Knowing the surface gravity of a star is essentially knowing how much you would weigh on that star. If stars had solid surfaces on which you could stand, then your weight would change from star to star, researchers said.
The method developed by researchers from University of British Columbia in Canada and University of Vienna in Austria allows scientists to measure surface gravity with an accuracy of about four per cent, for stars too distant and too faint to apply current techniques.
It will help study planets beyond the Solar System, many so distant that even the basic properties of the stars they orbit can not be measured accurately, researchers said.
"The size of an exoplanet is measured relative to the size of its parent star," said study co-author Jaymie Matthews, from UBC.
"If you find a planet around a star that you think is Sun-like but is actually a giant, you may have fooled yourself into thinking you've found a habitable Earth-sized world," Matthews said.

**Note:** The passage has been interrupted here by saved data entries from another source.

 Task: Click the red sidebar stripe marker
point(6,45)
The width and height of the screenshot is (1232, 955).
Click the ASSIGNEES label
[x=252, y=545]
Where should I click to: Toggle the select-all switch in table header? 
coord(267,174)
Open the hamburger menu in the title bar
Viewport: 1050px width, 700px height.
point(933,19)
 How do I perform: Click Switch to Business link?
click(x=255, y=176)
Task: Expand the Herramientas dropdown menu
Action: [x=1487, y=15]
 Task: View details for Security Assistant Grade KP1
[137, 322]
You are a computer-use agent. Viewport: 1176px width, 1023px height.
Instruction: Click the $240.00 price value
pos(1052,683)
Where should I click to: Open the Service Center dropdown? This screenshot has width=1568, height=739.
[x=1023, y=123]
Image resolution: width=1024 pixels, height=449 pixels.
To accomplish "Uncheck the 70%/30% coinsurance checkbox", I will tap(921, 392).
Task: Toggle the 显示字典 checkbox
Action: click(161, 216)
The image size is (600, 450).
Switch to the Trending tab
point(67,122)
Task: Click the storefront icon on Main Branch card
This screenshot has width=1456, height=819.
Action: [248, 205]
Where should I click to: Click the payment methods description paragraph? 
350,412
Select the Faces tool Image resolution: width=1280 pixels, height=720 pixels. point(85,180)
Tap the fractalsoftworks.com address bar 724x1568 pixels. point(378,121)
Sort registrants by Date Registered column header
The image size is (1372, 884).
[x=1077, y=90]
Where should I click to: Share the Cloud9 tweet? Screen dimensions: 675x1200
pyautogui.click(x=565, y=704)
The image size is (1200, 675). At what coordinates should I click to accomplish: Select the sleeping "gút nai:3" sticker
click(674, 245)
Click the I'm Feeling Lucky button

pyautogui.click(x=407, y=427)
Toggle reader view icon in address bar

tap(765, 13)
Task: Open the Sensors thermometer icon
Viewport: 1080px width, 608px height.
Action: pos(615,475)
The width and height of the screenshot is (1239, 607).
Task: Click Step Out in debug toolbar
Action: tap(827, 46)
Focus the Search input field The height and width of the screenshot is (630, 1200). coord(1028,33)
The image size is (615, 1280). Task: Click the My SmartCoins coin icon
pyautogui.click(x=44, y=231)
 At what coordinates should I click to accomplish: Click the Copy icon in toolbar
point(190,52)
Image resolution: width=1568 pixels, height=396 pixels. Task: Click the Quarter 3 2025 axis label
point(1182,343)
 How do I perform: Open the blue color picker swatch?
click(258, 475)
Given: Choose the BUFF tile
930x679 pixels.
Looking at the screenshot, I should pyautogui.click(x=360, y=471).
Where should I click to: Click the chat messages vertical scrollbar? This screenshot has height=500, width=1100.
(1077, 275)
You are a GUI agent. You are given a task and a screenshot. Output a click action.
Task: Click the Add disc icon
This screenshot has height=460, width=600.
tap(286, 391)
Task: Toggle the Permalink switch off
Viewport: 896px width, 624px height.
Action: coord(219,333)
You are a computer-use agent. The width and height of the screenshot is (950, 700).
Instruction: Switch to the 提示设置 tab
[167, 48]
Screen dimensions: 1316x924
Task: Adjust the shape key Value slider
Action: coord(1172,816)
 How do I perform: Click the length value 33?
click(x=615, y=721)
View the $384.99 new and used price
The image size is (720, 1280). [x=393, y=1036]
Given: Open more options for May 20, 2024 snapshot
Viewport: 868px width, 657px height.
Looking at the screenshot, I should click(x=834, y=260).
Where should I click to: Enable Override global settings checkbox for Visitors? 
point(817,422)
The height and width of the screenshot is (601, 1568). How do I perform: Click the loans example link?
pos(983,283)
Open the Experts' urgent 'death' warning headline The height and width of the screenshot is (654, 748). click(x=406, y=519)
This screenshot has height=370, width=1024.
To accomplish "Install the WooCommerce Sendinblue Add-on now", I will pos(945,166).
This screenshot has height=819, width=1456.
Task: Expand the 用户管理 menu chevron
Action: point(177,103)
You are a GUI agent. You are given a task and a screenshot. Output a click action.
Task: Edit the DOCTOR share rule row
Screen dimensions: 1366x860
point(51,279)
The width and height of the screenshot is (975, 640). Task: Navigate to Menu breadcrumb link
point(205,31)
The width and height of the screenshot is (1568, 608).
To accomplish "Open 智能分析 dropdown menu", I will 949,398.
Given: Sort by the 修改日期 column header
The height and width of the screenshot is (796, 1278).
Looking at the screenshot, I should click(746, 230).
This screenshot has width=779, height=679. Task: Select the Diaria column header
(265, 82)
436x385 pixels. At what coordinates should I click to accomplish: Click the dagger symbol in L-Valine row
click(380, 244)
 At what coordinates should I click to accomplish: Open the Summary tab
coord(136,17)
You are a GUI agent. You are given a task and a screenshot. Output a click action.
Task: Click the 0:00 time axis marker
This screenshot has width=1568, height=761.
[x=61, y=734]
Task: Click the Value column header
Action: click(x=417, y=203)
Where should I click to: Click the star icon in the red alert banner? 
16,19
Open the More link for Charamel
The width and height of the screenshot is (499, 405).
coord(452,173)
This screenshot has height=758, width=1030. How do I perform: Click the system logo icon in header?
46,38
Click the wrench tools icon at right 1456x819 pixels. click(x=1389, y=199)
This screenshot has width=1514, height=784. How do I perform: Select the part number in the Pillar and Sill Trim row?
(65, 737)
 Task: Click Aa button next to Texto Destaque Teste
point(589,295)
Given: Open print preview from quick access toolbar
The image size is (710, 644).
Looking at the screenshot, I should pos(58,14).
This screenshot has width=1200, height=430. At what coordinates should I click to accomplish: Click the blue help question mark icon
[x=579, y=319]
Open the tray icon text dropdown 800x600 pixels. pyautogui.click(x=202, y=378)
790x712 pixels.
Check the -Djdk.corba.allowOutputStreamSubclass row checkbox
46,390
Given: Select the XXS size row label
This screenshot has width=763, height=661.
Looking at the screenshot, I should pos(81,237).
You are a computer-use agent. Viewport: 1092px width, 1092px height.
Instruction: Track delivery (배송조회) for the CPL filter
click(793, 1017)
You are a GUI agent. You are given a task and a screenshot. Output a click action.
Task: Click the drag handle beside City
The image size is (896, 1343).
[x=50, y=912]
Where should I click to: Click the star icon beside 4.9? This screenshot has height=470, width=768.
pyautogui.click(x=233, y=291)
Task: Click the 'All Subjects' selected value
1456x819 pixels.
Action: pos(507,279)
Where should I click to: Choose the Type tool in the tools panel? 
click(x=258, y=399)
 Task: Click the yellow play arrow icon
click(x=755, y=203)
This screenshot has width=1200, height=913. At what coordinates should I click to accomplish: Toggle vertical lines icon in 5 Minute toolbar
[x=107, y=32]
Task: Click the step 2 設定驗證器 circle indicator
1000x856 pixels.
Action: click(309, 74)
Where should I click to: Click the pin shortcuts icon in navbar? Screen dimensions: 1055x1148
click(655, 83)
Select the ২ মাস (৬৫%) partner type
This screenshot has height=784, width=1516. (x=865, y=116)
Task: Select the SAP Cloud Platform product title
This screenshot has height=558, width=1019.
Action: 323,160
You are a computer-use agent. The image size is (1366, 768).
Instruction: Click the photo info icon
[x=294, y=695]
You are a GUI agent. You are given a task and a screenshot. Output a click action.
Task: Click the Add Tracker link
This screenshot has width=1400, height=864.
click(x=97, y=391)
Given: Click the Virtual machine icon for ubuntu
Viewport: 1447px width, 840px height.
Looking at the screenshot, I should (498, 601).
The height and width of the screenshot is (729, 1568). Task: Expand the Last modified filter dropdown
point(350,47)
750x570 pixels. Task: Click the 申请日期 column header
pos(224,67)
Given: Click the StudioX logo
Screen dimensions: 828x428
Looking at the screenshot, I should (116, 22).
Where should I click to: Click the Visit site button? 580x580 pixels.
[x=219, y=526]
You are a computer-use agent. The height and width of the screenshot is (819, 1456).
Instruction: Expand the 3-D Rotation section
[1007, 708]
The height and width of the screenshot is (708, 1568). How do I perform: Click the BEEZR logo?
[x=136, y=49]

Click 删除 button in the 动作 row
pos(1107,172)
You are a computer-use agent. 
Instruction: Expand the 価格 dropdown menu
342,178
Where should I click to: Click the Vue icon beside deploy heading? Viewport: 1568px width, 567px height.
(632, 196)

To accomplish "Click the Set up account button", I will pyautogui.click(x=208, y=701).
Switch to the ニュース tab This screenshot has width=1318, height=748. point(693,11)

The new technique called the autocorrelation function timescale technique, or timescale technique, uses subtle variations in the brightness of distant stars recorded by satellites like Canada's MOST and NASA's Kepler missions.
Future space satellites will hunt for planets in the 'Goldilocks Zones' of their stars. Not too hot, not too cold, but just right for liquid water oceans and maybe life, researchers said.
Future exoplanet surveys will need the best possible information about the stars they search, if they are to correctly characterise any planets they find.
The research was published in the journal Science Advances.